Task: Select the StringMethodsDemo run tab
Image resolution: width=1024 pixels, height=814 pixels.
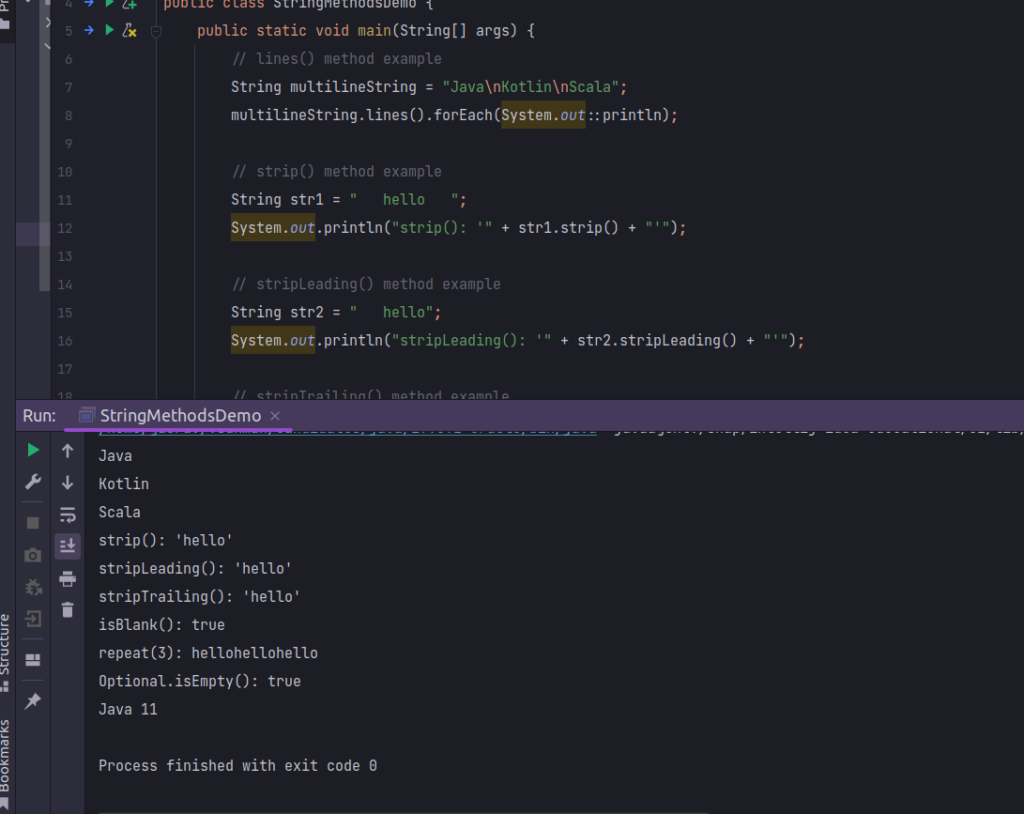Action: 179,416
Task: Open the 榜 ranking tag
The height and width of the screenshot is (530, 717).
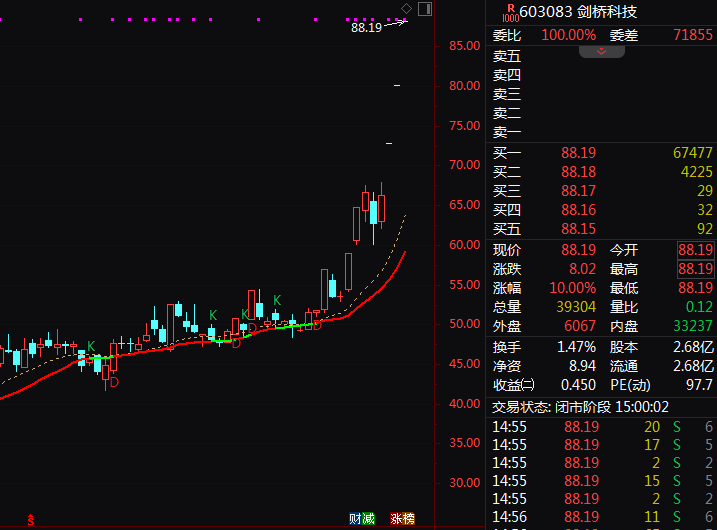Action: tap(408, 519)
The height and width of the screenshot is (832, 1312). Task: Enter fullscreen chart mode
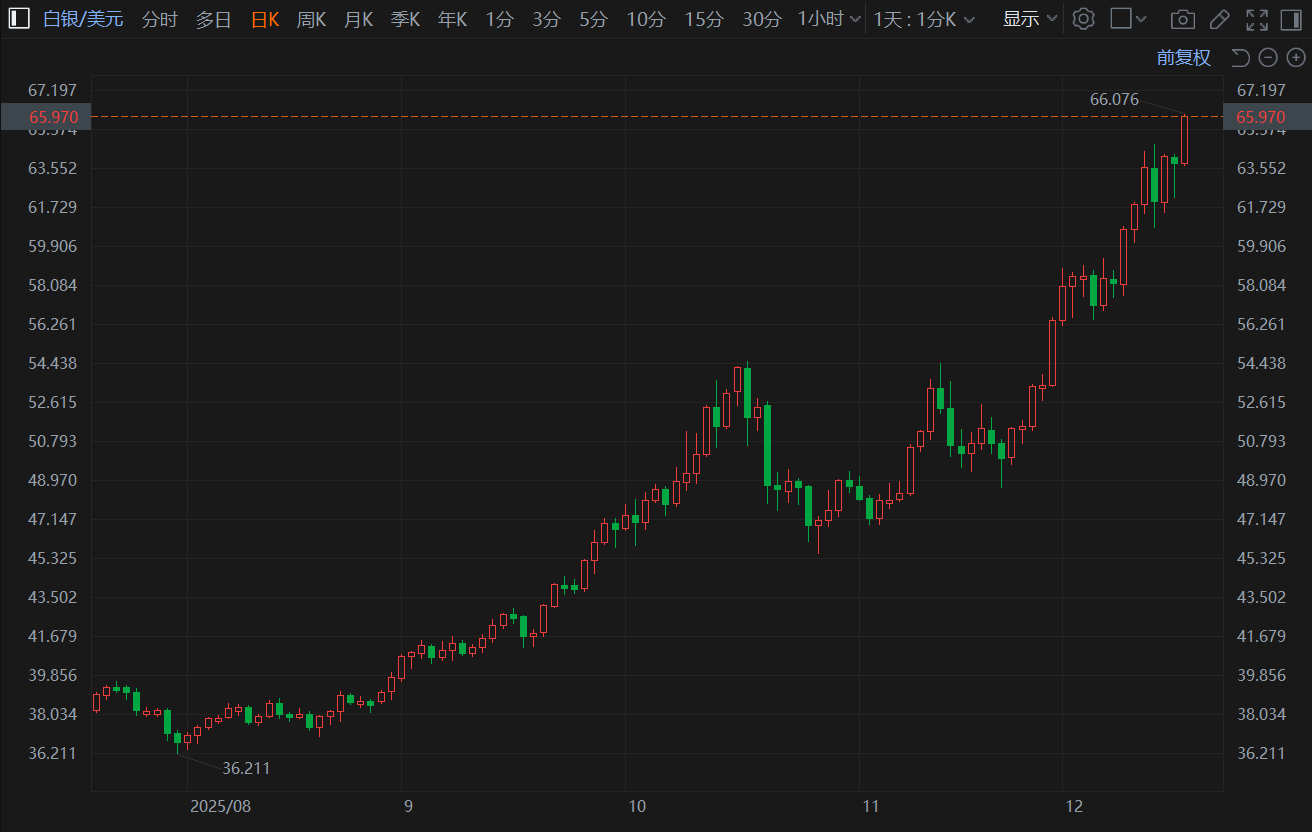(x=1257, y=19)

* TASK REQUIREMENTS *
Set down only the lines running from the line with "The height and width of the screenshot is (832, 1312)." to the end of the entries, inclusive; omit every picture.

* SOLUTION TO THIS PROBLEM *
The height and width of the screenshot is (832, 1312). Task: Enter fullscreen chart mode
(x=1257, y=19)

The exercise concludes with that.